Alih fungsi lahan perkebunan teh menjadi kawasan wisata merupakan salah satu ancaman yang bisa menurunkan produksi teh di masa mendatang, kata Ketua Umum Dewan Teh Indonesia Rachmad Badrudin.
“Alih fungsi itu pun menyebabkan turunnya produksi, baik perkebunan rakyat maupun perkebunan negara dan swasta,” kata Rachmat di Bandung, Jabar, Minggu.
Ia menyebutkan, kawasan perkebunan teh memiliki daya tarik wisata cukup tinggi karena berlokasi di alam pegunungan dengan pemandangan yang eksotik.

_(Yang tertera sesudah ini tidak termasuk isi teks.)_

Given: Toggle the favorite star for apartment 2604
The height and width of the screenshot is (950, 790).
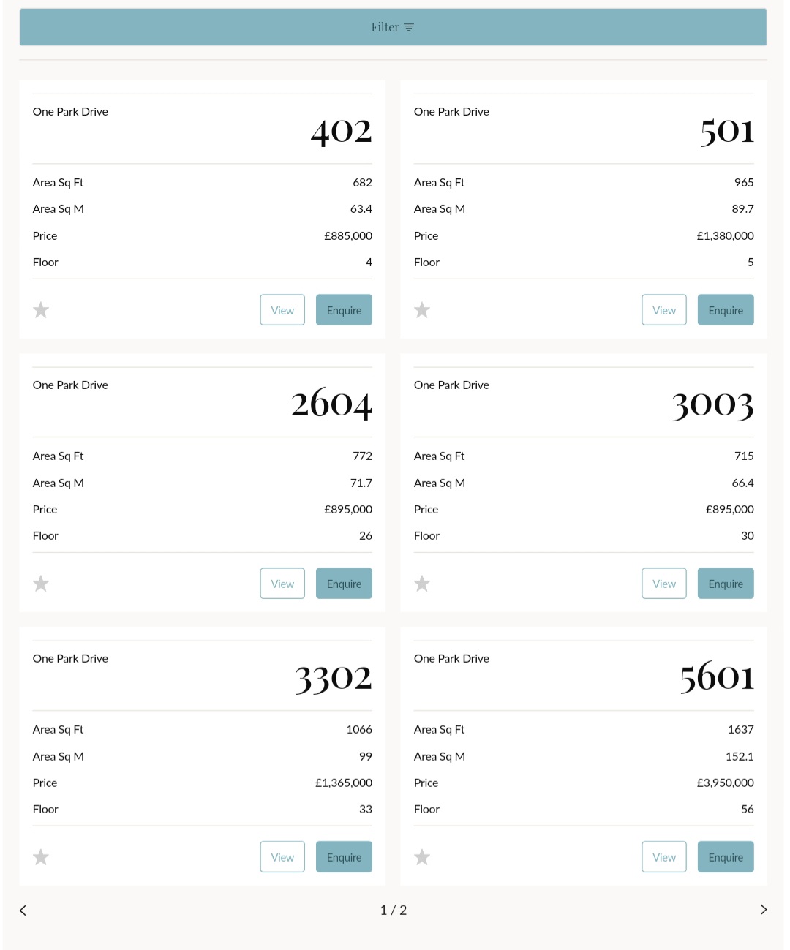Looking at the screenshot, I should pyautogui.click(x=41, y=584).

Bahkan di beberapa tempat terdapat daya dukung dan potensi wisata seperti air panas atau daya tarik lainnya yang memungkinkan kunjungan wisata meningkat.
“Konversi lahan perkebunan di dekat kawasan wisata itu menjadi salah satu perhatian kami ke depan, karena besar atau kecil dampaknya pasti berpengaruh kepada produksi secara keseluruhan,” ucapnya.
Kondisi itu pula yang menjadi salah satu bagian atau tema pada Pertemuan Pengembangan Teh 2014 yang digelar di Kota Bandung pada Kamis pekan lalu.
“Perkebnan teh di Jawa Barat termasuk yang sangat potensi munculnya kawasan wisata itu,” ujarnya.
Lebih lanjut Rachmat menyebutkan, total luas areal perkebunan teh nasional mencapai 122.206 hektare dengan rata-rata produksi sebanyak 145.575 ton per tahun.
Jabar memiliki potensi besar untuk mendorong produk teh nasional. Karenanya, menurut dia Jabar menjadi sentra pengembangan teh nasional. Luas areal pengembangan teh di tatar Pasundan mencapai 95.456 hektare atau mencapai 77,62 persen luas areal teh nasional.
“Pengembangan perkebunan teh terus ditingkatkan, untuk meningkatkan nilai tambah komoditi tersebut, termasuk pasar ekspor,” tuturnya.
Tahun 2013, ekspor teh nasional sebanyak 70,6 ribu ton atau bernilai 157,5 juta dolar AS. Angka itu jauh melebihi volume impor teh 20,5 ribu ton atau sekitar 29,3 juta dolar AS.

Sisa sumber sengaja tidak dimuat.